La primissima parte della nuova esistenza, per un breve periodo, era stata dedicata alla conoscenza dell'ambiente, quello fisico.
Subito dopo, o meglio in contemporanea, si era dovuto abituare a nuovi ritmi, a un modo di vivere totalmente diverso da quello precedente.
Uno dei primi ostacoli lo aveva trovato nel capirsi con gli altri compagni d'avventura. O di sventura.
L'italiano imparato al paese non era sufficiente a capire e farsi capire. Questa situazione, peraltro, era comune un po' a tutti: era una piccola Babele, una macedonia di dialetti che ciascuno portava in dote dai paesi di provenienza.
Che erano molti, e geograficamente sconosciuti l'uno all'altro.
Le giornate, in quel periodo di prima estate, erano scandite da tempi precisi.
Intanto, la messa. Tutti i giorni. In chiesa grande.
Più avanti nel racconto Pepè spiegherà il motivo dell'aggettivo "grande" a questa chiesa.

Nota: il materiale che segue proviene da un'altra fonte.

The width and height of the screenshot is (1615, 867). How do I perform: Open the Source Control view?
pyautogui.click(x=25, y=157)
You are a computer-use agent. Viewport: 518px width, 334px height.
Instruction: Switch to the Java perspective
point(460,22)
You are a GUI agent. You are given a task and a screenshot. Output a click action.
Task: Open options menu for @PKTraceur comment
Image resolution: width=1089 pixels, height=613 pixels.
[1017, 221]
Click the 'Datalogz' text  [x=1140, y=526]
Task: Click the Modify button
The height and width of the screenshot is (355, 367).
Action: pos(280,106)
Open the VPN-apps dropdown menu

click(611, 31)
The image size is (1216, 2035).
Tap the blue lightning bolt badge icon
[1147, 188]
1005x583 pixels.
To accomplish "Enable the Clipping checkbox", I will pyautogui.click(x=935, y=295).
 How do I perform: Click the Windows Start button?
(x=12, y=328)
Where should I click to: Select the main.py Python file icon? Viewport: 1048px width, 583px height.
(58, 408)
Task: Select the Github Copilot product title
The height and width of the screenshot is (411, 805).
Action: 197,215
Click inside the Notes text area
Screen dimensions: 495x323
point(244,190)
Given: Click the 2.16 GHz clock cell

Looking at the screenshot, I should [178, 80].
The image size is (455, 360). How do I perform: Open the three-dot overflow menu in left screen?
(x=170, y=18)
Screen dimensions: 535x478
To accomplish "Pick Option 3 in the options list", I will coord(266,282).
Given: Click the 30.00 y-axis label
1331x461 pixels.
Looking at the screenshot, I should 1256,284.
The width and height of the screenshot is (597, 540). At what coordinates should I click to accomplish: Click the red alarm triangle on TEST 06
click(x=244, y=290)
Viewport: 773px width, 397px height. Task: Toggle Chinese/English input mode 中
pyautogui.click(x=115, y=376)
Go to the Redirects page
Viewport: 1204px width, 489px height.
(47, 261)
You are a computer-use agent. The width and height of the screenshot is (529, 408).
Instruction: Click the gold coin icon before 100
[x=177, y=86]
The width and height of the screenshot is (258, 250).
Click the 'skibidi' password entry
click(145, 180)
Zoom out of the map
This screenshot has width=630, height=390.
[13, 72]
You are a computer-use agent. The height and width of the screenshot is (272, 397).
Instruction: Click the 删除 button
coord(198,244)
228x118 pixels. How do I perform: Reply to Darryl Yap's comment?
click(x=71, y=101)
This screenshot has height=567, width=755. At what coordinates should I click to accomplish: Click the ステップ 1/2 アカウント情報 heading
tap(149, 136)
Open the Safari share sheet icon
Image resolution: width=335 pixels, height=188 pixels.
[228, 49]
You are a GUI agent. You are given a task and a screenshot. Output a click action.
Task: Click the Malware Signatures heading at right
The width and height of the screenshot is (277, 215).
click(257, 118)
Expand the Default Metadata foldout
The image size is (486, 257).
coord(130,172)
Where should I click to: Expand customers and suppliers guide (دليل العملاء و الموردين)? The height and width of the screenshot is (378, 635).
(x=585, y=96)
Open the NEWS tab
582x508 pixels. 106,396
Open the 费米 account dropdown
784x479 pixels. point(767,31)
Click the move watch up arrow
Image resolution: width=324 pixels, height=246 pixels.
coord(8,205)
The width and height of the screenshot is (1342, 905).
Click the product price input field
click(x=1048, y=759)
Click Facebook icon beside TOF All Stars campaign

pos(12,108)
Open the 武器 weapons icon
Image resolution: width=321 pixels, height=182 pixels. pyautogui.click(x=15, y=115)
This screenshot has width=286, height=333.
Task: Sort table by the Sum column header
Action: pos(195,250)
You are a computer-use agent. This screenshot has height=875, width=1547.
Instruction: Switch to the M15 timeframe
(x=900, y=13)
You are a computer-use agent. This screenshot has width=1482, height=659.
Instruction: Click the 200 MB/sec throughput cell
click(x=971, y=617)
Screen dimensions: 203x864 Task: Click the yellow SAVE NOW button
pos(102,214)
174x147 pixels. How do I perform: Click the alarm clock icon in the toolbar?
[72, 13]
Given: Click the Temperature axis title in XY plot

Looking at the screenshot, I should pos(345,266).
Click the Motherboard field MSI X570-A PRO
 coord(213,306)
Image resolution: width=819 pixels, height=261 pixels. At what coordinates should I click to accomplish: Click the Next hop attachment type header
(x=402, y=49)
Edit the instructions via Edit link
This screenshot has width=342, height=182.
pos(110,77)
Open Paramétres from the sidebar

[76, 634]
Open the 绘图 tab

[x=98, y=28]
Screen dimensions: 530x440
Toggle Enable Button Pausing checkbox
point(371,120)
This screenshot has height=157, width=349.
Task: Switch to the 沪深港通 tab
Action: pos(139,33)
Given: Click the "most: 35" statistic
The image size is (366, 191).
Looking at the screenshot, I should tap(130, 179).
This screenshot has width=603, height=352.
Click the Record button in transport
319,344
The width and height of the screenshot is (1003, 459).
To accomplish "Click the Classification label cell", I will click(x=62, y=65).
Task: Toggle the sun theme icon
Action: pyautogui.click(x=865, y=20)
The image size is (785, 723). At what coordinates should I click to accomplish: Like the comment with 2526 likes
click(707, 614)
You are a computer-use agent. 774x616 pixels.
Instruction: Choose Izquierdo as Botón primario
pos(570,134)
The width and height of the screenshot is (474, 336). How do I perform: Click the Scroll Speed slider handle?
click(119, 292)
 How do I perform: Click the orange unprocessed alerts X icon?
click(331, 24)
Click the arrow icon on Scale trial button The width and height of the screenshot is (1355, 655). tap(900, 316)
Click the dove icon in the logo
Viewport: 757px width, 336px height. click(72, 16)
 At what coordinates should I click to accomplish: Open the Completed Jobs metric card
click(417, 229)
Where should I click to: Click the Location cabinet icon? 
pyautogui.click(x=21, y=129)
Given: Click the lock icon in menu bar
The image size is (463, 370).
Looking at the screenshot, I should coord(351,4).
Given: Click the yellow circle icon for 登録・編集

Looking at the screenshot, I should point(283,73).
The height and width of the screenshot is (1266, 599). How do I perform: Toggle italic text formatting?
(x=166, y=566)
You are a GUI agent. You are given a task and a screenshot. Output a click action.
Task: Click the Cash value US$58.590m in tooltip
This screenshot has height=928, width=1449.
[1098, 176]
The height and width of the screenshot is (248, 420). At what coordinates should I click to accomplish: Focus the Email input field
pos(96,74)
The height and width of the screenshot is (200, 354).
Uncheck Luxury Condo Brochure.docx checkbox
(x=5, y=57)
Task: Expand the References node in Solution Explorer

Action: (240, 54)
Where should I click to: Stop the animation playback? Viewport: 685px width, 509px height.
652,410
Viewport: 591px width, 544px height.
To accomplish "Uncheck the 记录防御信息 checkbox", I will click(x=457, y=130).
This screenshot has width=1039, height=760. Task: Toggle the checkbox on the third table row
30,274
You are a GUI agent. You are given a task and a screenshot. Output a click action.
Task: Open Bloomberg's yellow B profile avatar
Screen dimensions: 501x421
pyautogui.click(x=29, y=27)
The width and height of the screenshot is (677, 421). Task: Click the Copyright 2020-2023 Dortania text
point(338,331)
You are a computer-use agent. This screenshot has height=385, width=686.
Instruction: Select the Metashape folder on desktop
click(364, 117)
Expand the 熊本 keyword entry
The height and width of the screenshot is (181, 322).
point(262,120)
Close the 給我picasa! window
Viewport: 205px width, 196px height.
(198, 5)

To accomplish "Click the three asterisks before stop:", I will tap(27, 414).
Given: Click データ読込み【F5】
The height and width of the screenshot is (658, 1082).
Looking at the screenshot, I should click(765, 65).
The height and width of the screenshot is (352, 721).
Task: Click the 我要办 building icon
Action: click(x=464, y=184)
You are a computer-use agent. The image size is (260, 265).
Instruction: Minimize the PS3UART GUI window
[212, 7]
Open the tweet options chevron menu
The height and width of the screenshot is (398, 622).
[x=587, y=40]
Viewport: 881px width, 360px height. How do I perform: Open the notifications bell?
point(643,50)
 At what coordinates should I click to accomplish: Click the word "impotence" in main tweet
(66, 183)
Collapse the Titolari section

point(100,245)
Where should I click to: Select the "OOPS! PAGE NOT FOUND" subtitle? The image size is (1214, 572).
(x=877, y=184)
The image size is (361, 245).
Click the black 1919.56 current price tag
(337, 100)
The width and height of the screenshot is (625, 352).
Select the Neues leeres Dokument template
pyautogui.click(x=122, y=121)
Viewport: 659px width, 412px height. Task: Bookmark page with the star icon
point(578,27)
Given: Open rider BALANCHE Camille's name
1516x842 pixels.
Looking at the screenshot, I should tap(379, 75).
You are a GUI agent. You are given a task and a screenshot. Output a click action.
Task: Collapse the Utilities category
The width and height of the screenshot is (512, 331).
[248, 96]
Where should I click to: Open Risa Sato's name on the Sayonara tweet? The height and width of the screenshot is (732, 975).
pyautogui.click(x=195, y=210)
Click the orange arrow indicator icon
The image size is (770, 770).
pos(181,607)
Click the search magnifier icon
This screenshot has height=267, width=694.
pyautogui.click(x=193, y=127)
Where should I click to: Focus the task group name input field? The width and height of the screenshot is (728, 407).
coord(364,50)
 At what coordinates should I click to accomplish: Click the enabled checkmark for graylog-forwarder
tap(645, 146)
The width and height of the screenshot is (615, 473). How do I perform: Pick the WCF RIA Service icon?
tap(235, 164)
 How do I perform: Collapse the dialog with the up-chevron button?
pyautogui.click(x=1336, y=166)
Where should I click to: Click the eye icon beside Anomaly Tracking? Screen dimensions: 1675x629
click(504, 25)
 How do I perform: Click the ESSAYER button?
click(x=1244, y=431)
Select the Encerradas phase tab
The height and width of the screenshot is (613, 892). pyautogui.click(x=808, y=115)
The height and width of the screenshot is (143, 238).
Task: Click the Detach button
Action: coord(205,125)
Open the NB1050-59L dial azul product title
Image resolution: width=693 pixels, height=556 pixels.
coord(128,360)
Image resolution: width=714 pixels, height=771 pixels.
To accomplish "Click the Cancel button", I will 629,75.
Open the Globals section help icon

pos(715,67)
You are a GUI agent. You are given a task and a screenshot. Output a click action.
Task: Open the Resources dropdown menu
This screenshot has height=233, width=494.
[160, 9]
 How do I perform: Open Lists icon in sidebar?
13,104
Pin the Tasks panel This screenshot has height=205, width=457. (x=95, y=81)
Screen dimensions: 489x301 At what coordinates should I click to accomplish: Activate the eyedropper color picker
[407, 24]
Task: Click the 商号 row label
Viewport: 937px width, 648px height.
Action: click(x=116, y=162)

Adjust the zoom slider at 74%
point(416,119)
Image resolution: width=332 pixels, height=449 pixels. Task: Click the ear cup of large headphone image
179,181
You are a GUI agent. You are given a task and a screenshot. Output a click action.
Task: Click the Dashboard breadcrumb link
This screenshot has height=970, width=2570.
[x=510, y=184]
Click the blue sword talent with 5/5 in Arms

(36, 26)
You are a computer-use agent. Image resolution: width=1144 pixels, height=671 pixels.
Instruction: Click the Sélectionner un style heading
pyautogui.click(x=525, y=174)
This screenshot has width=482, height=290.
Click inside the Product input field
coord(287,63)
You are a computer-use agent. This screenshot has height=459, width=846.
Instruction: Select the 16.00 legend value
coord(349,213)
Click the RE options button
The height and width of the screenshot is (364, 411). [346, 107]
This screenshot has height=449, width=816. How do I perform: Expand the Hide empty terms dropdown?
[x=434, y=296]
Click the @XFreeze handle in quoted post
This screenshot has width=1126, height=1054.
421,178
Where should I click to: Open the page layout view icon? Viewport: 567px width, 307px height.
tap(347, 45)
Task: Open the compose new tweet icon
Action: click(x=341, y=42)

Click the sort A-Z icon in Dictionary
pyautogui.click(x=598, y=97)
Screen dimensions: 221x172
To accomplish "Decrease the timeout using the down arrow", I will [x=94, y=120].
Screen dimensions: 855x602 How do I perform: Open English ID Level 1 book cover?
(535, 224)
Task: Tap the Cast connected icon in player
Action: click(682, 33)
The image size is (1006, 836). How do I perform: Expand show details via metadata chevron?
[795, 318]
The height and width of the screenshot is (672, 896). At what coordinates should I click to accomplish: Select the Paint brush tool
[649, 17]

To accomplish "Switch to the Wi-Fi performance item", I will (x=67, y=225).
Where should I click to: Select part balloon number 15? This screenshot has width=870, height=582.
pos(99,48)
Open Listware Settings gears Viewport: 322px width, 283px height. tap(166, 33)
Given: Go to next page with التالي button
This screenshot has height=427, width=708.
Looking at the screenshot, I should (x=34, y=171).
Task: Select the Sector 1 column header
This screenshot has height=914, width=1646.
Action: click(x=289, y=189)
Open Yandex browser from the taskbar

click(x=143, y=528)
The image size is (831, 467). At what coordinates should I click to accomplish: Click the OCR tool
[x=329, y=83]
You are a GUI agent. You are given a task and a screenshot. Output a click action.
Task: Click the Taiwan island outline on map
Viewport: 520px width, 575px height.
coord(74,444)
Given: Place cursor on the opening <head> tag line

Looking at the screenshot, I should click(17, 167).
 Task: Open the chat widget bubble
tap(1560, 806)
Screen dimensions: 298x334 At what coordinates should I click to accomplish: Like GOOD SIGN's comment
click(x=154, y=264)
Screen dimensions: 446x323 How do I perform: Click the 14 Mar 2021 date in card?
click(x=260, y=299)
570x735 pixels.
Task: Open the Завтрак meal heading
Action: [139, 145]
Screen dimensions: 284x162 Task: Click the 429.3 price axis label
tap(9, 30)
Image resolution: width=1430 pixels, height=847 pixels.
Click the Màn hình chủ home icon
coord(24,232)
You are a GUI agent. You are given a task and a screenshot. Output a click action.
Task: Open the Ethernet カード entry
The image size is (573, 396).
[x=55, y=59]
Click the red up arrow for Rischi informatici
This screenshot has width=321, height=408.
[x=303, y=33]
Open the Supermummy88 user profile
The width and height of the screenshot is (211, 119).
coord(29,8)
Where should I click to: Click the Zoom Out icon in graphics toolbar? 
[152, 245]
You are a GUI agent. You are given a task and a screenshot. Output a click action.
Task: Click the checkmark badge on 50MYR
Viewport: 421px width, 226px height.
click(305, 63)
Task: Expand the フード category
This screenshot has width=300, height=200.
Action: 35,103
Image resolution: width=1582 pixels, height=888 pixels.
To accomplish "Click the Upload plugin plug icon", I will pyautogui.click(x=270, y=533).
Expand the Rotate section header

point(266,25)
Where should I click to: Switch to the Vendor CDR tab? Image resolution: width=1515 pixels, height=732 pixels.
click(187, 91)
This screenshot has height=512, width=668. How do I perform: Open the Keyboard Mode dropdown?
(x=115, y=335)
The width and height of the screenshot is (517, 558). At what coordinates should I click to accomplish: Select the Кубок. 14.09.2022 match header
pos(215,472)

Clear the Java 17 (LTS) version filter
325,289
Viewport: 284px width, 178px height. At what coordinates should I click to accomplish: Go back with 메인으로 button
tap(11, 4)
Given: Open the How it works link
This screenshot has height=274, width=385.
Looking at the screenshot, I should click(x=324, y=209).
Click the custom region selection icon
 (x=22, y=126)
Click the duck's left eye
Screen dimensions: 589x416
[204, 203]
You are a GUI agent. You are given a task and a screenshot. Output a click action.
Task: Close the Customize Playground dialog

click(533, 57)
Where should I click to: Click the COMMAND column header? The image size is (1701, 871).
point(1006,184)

Che, in effetti, grande lo era veramente. In quel primo approccio, la curiosità aveva avuto il sopravvento sul sonno, che, finito il tempo delle scoperte, avrebbe poi accompagnato le sue visitazioni matutine.
Per adesso si guardava intorno, confrontava con la chiesa del suo paese, che fino ad allora era l'unica che conosceva.
Più o meno: a parte l'acquasantiera che lo aveva dissetato, ricordava vagamente la sacrestia, con armadi altissimi (in realtà non lo erano, ma la sua minuzia glieli facevano ricordare così), i banchi, la navata centrale. Quando si riempiva, la domenica e le feste comandate, era un miscuglio di persone, vestite ciascuna secondo le proprie possibilità, sparse secondo le conoscenze, perchè la messa era l'occasione per scambiarsi informazioni, commentare i fatti della settimana.
Per le donne, soprattutto di concludere pettegolezzi, talvolta iniziati al mercato della settimana precedente.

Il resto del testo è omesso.